__Task__
Only the lines holding the string "input" are needed; copy each of them from the data.

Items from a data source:
━━━━━━━━━━━━━━━━━━━━━━━━━━━━━━

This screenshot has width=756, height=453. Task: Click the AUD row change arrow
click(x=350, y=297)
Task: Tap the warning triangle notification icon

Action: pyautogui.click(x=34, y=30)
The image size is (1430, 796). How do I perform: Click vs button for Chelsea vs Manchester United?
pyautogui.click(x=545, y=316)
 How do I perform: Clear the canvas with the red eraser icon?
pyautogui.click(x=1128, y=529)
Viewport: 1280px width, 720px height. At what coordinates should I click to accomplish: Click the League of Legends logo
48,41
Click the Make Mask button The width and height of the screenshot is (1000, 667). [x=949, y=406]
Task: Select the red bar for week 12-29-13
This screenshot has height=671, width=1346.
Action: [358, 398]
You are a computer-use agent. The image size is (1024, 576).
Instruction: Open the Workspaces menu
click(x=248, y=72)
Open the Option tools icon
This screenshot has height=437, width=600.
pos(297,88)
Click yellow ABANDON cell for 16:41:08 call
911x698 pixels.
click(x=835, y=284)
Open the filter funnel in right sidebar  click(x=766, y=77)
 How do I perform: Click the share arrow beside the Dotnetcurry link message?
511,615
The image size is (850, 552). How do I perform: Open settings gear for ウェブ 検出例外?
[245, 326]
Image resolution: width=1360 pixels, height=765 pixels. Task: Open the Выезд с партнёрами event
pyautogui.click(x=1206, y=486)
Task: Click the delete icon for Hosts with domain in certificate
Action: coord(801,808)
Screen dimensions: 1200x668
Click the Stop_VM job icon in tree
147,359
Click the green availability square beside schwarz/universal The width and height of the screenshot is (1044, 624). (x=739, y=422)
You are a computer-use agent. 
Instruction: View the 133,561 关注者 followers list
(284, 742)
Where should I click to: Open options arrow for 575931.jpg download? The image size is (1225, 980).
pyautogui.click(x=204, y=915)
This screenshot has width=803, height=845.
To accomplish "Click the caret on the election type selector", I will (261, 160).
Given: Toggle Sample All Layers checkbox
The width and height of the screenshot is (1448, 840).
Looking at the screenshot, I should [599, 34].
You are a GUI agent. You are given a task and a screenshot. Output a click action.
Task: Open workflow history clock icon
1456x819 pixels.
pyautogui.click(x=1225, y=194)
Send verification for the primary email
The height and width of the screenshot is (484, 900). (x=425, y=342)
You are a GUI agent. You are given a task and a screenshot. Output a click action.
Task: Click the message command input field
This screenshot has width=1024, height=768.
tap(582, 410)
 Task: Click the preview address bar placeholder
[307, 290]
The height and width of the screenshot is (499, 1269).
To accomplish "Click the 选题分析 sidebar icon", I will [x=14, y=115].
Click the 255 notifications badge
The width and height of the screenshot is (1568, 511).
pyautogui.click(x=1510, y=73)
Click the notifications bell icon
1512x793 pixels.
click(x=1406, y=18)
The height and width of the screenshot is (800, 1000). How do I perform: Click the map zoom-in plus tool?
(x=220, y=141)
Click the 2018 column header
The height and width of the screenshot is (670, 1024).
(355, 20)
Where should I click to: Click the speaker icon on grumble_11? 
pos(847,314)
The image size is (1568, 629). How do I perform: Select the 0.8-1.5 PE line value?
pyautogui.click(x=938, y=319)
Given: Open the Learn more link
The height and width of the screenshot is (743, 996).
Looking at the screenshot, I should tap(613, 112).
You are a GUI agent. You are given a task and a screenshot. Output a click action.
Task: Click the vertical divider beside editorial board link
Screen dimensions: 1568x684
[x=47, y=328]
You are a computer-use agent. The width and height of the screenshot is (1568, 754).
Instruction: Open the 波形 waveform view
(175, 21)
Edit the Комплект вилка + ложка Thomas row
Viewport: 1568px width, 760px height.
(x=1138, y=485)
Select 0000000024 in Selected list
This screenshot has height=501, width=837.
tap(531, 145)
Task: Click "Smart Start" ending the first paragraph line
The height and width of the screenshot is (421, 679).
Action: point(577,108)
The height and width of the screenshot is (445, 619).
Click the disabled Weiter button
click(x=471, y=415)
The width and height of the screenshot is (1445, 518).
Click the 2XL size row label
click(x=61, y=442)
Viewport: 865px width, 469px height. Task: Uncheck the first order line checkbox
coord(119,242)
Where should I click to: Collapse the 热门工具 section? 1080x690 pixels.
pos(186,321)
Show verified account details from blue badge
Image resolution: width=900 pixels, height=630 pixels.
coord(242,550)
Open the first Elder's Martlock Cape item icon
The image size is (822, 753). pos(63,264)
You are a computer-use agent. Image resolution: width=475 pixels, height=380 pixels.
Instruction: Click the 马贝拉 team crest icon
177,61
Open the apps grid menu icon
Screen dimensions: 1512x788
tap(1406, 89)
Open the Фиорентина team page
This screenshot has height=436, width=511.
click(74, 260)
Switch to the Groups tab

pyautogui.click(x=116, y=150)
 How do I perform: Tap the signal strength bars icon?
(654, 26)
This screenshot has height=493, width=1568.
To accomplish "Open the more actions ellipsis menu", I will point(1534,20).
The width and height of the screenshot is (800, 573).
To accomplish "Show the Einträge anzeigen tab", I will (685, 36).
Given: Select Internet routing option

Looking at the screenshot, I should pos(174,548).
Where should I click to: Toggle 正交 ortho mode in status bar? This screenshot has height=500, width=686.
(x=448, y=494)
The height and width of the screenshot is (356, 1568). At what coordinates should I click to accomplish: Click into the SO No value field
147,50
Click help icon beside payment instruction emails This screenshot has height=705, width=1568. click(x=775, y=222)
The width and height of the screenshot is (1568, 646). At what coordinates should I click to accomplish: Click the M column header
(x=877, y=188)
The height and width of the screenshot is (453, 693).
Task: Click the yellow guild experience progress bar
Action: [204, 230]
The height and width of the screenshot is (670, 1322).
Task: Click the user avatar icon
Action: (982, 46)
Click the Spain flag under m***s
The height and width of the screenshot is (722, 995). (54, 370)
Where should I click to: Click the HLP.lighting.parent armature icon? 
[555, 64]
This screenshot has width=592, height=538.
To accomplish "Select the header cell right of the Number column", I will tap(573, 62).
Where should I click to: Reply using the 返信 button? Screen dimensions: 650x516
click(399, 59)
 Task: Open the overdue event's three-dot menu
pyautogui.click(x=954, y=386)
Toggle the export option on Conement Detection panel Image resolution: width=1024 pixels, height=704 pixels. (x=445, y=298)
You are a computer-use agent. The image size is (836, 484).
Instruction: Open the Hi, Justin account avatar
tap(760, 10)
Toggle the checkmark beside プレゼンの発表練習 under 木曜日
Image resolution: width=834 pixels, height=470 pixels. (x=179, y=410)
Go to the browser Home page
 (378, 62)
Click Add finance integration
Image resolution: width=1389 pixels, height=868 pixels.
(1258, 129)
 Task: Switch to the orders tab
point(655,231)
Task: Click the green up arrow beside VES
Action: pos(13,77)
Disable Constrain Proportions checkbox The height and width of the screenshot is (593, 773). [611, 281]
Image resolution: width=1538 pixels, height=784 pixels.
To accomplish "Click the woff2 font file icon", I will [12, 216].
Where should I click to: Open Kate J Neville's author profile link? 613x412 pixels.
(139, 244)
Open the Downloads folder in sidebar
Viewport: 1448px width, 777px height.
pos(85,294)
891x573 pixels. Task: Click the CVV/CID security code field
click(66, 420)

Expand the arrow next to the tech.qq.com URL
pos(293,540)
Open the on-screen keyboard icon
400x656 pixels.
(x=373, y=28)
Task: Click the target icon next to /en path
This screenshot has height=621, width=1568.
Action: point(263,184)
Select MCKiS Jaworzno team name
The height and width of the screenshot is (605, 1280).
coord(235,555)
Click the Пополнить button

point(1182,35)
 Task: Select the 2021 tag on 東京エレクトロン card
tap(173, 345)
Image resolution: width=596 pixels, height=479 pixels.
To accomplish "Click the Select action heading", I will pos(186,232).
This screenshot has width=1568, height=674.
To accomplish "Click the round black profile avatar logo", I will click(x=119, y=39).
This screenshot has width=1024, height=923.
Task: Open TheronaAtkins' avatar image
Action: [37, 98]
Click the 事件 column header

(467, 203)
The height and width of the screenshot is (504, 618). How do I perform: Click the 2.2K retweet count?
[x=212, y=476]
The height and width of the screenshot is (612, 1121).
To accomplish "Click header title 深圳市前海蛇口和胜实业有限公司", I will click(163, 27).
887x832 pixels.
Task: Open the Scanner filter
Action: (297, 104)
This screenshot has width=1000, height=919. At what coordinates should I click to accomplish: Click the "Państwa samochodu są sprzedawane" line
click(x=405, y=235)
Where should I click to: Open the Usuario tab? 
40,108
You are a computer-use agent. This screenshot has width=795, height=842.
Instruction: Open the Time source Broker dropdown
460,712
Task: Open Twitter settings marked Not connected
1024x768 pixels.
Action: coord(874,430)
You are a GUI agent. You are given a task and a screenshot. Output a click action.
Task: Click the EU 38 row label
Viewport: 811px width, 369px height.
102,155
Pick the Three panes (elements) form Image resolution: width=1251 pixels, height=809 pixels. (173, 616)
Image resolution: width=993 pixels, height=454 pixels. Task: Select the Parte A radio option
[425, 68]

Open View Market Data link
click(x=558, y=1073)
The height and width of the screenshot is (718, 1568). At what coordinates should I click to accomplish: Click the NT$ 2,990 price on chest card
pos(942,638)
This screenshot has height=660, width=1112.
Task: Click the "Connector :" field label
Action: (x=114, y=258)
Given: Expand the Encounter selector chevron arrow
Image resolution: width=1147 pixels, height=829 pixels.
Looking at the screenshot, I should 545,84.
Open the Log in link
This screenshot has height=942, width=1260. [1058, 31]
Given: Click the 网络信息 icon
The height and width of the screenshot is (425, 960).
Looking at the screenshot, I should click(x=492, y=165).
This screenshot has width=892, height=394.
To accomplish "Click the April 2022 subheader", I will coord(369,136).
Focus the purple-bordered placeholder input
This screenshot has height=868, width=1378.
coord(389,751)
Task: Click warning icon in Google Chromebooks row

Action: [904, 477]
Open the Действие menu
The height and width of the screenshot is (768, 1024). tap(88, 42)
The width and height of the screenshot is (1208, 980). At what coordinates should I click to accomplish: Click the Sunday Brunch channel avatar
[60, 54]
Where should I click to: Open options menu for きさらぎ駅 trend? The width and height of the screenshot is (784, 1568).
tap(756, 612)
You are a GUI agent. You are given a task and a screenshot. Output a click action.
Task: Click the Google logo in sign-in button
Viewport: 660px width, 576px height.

━━━━━━━━━━━━━━━━━━━━━━━━━━━━━━

__Written solution__
Task: Click the message command input field
Focus the purple-bordered placeholder input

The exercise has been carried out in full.